While this seems to be changing based on the recent focus around data privacy, the fact remains that many users pay very little attention to the privacy settings, leaving them set to those weaker defaults.
As a result, cyber-criminals can gather all sorts of useful information by reading posts and researching users. They can map out a company’s org chart, and really get good at understanding what topics are more likely to resonate with an individual.
To be fair, what modern cyber-criminals are doing is not unlike what modern marketers and business development professionals are also taught – that the more you can personalize your message, the greater the chance that the prospect will open it/read it/take action against it.
The difference of course is that the worst-case scenario from one group are some unwanted phone calls or emails, whereas the worst-case with a click on a malicious link can be very bad indeed, including lost data, expensive downtime and even damage to your brand.
Social Media Recon in Action
So how does this get put into practical application?
By gathering information from public profiles and/or brand pages, hackers can learn a ton about you, and construct very sophisticated and believable phishing emails.
User profiles contain information such as birthdate, place of work, relationship status, family connections, schools attended, interests, hobbies and more. This can be used to build out your profile and then grab the answers to account security questions such as your mother’s maiden name, your favorite pet, your high school mascot or children’s dates of birth.
Not that long ago there was an online quiz circulating that asked about concerts you’ve been to. Shortly after, a warning circulated to alert online users that this “fun” game on social media potentially had a malicious goal of tricking users into providing information that is a commonly used security question. At the very least, it posed an unnecessary security risk and was to be avoided. That's just one example of many.
And if you think it’s nonsense that a criminal would take the time to research individual people, keep in mind that the trading/selling of your private information is a complete black market industry these days. There are people out there who make a living harvesting this kind of personal identifiable information (PII) – and there are plenty of tools that help to automate the task.
All they’re trying to do is solicit that 1 click on a bad link in an email -- and when their campaign is highly targeted, there’s that much greater chance they will succeed in tricking their victim into doing so. Which means they're going to use every bit of data available to them; and thanks to social media, there is no shortage of that!
Business Email Compromise Scam
One specific variant of this is known as a Business Email Compromise (BEC) scam.
A major factor impacting this specific social engineering scam is the power structure and the fact that people are generally conditioned to defer to those of a higher authority. So when a request appears to be from the CEO, COO, CFO or another business leader, the recipient is unlikely to question it.

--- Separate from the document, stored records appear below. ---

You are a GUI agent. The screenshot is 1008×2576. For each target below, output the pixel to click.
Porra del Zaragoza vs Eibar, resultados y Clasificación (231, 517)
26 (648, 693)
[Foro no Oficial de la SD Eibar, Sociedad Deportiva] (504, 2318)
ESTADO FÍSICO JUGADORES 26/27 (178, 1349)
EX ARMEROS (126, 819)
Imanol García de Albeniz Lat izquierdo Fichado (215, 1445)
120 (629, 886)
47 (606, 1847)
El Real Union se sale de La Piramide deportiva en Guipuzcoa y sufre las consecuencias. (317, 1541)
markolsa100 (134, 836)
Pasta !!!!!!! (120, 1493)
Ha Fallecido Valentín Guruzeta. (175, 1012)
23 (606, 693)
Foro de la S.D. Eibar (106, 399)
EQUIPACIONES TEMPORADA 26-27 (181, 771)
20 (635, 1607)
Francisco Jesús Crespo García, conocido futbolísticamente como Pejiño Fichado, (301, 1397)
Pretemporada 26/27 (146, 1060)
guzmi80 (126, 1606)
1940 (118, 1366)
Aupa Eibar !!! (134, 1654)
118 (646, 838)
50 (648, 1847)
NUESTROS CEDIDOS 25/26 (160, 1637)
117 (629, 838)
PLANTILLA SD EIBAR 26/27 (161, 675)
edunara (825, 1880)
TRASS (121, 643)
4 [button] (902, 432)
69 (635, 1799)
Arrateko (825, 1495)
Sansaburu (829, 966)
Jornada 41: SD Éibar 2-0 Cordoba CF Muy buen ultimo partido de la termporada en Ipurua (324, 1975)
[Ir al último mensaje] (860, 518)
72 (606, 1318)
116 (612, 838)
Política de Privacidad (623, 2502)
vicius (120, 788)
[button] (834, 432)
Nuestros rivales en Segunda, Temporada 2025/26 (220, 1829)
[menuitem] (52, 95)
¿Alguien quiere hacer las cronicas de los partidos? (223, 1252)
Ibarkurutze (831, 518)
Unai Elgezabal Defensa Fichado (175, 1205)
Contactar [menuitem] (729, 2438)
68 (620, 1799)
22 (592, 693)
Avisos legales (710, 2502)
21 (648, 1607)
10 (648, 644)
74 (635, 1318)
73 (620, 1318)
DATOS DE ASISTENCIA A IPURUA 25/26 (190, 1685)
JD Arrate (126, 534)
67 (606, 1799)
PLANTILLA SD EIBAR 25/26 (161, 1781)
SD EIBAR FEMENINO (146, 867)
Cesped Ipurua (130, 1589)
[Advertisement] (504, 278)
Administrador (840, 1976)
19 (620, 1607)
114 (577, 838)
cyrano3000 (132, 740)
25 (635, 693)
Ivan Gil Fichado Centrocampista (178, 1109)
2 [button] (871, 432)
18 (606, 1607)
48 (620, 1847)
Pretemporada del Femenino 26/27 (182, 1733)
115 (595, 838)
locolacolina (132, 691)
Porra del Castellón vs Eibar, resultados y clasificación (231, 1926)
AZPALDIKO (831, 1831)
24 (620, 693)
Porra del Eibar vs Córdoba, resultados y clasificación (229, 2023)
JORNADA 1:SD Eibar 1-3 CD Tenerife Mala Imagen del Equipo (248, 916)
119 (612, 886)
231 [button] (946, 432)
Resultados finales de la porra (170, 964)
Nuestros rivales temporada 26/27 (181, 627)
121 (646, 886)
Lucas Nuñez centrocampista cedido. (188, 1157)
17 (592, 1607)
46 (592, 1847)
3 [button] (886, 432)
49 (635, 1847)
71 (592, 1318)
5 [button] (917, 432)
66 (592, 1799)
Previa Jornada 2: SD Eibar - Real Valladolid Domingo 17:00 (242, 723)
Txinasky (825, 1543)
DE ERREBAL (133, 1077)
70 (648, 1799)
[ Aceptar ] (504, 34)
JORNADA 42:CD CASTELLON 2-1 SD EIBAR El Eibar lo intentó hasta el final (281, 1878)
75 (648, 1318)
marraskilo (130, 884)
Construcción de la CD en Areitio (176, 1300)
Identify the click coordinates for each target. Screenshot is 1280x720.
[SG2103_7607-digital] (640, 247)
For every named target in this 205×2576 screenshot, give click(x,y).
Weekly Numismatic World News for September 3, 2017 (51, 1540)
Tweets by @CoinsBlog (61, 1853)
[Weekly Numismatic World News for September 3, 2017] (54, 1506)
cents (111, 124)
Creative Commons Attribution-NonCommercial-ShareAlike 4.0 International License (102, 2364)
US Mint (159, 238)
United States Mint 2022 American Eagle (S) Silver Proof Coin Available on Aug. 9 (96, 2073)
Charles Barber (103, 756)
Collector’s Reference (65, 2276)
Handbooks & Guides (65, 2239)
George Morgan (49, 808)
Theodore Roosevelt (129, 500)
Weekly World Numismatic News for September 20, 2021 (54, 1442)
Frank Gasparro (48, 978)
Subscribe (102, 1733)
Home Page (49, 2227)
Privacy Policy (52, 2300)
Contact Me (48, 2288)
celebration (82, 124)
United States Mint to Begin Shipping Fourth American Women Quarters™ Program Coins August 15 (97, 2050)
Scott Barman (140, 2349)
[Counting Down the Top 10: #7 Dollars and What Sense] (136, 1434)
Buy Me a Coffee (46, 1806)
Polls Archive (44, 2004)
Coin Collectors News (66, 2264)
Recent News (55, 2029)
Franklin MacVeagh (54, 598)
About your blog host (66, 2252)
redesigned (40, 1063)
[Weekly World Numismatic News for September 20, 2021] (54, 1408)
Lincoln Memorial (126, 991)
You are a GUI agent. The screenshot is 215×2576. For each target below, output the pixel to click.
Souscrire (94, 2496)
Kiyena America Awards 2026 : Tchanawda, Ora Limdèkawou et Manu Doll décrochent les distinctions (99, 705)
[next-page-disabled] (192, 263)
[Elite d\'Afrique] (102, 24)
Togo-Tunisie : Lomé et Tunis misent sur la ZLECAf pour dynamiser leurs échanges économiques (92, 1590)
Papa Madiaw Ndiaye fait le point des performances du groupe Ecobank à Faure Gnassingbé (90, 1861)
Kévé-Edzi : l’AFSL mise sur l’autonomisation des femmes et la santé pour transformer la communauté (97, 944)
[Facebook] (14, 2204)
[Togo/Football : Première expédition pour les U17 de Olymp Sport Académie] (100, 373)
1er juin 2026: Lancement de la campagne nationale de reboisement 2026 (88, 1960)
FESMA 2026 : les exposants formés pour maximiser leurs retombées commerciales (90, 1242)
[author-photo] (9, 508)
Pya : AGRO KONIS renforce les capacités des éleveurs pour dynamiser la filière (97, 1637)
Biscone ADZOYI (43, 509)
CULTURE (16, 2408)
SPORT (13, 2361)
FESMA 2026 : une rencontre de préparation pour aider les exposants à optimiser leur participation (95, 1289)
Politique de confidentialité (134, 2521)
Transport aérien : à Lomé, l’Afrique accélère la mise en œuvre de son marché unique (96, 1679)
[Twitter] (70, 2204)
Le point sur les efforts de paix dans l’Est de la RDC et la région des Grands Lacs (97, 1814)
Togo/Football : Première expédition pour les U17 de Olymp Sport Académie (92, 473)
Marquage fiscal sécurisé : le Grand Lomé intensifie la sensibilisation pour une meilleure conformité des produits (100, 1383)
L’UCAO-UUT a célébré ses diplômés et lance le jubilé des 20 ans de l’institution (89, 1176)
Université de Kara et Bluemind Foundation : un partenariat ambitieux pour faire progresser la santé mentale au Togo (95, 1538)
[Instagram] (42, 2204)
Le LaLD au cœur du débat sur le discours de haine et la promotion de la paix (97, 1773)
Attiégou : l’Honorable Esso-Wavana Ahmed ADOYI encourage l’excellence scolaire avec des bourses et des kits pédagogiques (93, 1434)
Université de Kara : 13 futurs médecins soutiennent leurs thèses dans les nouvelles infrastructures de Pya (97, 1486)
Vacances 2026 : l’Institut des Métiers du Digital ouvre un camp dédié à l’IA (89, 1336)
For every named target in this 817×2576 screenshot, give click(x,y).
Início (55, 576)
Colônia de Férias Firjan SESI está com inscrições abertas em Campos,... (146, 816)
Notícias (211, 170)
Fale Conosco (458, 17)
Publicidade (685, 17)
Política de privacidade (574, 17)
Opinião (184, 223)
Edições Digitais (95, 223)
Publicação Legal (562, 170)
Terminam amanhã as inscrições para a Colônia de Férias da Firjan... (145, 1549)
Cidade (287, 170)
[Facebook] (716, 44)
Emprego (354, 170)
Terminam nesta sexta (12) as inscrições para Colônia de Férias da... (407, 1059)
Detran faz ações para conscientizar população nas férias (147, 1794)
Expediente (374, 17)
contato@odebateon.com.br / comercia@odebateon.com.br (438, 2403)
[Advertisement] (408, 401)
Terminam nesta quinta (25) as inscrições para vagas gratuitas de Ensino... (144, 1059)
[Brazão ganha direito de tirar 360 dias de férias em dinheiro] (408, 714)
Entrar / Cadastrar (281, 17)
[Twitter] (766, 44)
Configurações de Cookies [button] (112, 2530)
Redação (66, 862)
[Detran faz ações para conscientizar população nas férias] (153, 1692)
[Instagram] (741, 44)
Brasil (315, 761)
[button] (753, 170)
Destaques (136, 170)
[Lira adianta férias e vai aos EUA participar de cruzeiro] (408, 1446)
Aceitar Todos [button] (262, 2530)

When that request is for an immediate wire transfer – as BEC scams often are -- and the recipient complies, that damage can’t be undone.
This is relevant to the data mining of social media sites because, as mentioned previously, it’s not that difficult to map out the leadership team within a company, and then target employees known to manage the money. By hacking or spoofing the email of a business leader and sending a request that way, they have a great advantage because we know that people are much more likely to open an email when it comes from someone within their organization.
And when that email appears to come from their boss or someone even higher-up, the likelihood that it will be questioned only decreases.
The FBI issues continuous warnings about BEC scams, and just recently announced the takedown of a large international network.
The More You Share…
We aren’t advocating a social media blackout; however, it’s important to acknowledge the risks and do an honest evaluation to determine if you might just be putting yourself at risk. That goes for businesses and individuals.
While there’s no going back from the connected world in which we live, it is important for every end user to clearly understand both the threats and vulnerabilities, and how to protect both their personal and business data. Because the reality is that social media sites are a perfect gateway into your network through social engineering, malware and phishing attacks.